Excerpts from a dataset
════════════════

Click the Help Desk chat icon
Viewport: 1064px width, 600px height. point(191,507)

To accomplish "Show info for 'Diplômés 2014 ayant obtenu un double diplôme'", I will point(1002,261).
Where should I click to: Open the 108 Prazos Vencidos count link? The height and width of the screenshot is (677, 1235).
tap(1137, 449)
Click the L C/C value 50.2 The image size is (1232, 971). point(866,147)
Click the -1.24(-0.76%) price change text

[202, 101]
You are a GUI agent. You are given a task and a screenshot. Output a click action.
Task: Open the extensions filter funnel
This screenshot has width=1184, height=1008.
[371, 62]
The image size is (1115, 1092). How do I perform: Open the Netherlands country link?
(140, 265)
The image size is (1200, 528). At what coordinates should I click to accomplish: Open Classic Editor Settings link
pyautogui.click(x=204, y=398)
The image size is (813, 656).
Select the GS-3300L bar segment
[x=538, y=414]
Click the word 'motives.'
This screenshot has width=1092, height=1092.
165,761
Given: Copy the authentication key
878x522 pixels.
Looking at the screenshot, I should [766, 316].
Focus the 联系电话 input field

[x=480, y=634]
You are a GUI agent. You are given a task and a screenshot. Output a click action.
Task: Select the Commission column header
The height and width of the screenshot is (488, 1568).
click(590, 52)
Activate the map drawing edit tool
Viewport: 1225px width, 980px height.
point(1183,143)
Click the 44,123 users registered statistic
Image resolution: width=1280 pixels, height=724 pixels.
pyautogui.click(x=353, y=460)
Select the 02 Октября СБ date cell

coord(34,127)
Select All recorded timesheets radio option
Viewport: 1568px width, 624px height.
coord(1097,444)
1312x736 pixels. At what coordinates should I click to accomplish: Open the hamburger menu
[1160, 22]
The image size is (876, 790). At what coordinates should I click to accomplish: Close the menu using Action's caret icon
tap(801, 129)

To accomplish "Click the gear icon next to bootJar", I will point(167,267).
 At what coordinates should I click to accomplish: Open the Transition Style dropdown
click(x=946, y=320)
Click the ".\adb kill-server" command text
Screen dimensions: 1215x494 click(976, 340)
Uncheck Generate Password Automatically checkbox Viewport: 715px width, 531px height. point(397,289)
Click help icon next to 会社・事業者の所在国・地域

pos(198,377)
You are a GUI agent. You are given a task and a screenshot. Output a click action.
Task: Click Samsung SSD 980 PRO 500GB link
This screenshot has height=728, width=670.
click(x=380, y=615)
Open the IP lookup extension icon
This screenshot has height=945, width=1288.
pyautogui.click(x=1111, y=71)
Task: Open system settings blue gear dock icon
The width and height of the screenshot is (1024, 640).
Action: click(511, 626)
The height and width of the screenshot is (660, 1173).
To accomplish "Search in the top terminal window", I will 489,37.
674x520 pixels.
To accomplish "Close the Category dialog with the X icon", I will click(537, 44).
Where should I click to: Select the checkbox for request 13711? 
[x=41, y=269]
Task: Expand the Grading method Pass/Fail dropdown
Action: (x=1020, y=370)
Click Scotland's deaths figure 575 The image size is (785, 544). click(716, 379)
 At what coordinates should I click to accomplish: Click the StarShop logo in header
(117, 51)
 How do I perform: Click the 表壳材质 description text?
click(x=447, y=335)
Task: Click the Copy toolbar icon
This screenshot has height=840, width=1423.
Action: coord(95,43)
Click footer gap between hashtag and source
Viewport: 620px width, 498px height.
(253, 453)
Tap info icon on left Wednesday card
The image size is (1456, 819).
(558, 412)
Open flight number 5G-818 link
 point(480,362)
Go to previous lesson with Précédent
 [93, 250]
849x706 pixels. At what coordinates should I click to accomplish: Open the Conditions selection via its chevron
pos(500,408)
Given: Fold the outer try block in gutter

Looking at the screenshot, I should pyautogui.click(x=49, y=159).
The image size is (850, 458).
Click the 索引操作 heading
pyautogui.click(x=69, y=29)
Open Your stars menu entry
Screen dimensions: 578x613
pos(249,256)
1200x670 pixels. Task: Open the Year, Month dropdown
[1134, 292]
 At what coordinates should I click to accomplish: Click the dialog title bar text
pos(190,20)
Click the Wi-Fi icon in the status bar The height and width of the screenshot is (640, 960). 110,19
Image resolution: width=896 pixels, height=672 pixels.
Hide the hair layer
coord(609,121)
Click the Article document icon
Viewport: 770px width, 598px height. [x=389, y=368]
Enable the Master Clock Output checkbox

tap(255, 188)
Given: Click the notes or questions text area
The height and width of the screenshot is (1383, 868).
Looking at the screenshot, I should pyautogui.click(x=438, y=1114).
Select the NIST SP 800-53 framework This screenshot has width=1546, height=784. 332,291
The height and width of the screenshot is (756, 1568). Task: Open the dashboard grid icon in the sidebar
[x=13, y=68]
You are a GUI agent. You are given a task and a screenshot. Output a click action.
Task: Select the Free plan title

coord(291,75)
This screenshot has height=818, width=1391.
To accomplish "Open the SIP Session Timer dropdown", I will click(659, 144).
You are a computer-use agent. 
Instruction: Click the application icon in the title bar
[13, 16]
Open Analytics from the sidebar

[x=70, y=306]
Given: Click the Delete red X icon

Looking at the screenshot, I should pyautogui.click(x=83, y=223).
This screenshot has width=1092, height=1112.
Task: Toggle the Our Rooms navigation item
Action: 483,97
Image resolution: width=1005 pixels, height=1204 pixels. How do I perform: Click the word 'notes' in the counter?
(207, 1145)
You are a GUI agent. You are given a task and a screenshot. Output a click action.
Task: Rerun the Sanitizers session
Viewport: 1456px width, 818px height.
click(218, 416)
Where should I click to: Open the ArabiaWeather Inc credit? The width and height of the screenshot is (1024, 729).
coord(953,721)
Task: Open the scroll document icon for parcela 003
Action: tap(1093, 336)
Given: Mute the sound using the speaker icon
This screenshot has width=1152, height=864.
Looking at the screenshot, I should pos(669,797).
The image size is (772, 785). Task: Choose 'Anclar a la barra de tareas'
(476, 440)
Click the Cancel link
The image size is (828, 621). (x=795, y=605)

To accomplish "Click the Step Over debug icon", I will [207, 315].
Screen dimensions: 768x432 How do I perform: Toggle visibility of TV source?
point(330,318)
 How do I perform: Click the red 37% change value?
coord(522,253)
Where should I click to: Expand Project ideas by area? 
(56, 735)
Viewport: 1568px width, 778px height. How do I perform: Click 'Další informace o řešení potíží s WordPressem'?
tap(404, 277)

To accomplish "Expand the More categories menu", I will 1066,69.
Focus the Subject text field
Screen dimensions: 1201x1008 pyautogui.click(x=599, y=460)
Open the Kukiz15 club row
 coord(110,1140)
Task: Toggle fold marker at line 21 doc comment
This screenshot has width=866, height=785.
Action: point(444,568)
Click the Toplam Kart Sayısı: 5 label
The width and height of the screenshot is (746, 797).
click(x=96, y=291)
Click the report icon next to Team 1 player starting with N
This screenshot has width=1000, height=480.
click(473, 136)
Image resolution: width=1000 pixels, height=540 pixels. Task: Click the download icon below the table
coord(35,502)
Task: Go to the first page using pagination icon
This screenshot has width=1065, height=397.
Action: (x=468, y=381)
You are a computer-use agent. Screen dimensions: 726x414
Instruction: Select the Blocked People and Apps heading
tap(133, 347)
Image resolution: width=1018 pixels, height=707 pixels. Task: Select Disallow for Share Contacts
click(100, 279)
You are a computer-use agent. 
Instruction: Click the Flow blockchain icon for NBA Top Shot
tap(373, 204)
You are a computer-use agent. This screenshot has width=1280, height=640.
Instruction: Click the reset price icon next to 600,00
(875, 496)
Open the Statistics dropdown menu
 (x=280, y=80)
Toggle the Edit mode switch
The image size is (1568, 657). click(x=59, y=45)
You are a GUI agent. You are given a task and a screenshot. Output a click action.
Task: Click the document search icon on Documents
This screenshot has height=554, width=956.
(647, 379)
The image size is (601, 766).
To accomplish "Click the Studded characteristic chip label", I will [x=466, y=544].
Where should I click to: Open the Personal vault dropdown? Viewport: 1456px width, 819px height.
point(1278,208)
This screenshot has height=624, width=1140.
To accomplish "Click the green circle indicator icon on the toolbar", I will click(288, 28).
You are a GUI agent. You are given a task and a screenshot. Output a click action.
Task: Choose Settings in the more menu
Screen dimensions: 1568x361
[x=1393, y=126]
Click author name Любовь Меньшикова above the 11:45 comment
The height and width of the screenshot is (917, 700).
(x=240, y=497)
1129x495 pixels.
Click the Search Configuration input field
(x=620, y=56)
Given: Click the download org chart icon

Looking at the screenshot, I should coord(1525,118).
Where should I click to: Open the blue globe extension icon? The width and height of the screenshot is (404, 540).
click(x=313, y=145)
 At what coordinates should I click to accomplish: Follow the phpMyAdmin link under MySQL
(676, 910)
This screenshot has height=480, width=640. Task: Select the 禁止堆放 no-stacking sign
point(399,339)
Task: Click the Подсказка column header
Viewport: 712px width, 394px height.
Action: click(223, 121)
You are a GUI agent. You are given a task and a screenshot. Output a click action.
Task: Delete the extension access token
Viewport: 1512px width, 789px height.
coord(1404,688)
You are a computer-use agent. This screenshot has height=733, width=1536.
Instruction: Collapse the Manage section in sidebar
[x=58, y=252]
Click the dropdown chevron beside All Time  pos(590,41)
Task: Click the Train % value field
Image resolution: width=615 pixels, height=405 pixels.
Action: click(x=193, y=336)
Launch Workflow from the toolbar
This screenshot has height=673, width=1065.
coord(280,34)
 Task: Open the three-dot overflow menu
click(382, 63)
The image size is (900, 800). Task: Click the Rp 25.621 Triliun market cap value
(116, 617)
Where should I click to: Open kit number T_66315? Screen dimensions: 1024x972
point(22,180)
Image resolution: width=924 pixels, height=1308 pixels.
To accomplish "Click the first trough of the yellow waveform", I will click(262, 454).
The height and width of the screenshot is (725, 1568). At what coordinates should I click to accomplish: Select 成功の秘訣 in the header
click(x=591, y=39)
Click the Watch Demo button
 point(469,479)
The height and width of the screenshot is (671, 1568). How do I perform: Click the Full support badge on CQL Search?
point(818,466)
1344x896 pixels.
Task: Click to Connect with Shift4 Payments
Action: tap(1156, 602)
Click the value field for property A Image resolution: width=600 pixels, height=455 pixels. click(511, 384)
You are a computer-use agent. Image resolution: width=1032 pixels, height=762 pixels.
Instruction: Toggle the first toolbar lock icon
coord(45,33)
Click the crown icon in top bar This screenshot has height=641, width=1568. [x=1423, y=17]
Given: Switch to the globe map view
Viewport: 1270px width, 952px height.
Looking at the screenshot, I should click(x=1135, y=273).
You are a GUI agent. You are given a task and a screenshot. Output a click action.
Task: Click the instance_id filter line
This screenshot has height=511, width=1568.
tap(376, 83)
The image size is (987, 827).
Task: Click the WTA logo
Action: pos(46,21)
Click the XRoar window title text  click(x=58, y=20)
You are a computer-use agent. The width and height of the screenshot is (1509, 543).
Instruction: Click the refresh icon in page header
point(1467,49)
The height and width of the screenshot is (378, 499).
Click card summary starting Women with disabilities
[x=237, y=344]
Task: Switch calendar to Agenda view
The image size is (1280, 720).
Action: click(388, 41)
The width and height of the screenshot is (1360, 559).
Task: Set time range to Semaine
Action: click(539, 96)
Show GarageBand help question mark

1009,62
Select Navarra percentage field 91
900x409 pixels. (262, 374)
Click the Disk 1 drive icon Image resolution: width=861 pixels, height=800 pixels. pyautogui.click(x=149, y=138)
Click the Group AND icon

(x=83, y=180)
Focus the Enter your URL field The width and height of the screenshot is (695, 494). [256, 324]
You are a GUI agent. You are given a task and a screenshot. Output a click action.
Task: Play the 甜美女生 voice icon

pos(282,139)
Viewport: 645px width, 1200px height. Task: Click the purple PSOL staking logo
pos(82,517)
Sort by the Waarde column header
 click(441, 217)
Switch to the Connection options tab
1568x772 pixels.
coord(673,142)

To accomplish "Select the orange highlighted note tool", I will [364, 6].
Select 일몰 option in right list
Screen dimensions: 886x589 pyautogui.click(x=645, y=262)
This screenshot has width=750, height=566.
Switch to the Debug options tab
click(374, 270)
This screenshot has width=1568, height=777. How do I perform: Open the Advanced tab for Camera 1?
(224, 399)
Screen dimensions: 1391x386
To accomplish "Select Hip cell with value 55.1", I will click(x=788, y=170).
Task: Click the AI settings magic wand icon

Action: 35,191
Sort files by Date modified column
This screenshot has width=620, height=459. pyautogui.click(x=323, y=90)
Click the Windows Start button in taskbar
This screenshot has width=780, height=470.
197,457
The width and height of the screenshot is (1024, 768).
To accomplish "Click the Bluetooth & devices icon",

════════════════

What you need to do. Reprint the data above from the opening line to the line holding "The image size is (813, 656).", inclusive, and nothing else.

Answer.
Click the Help Desk chat icon
Viewport: 1064px width, 600px height. point(191,507)

To accomplish "Show info for 'Diplômés 2014 ayant obtenu un double diplôme'", I will point(1002,261).
Where should I click to: Open the 108 Prazos Vencidos count link? The height and width of the screenshot is (677, 1235).
tap(1137, 449)
Click the L C/C value 50.2 The image size is (1232, 971). point(866,147)
Click the -1.24(-0.76%) price change text

[202, 101]
You are a GUI agent. You are given a task and a screenshot. Output a click action.
Task: Open the extensions filter funnel
This screenshot has width=1184, height=1008.
[371, 62]
The image size is (1115, 1092). How do I perform: Open the Netherlands country link?
(140, 265)
The image size is (1200, 528). At what coordinates should I click to accomplish: Open Classic Editor Settings link
pyautogui.click(x=204, y=398)
The image size is (813, 656).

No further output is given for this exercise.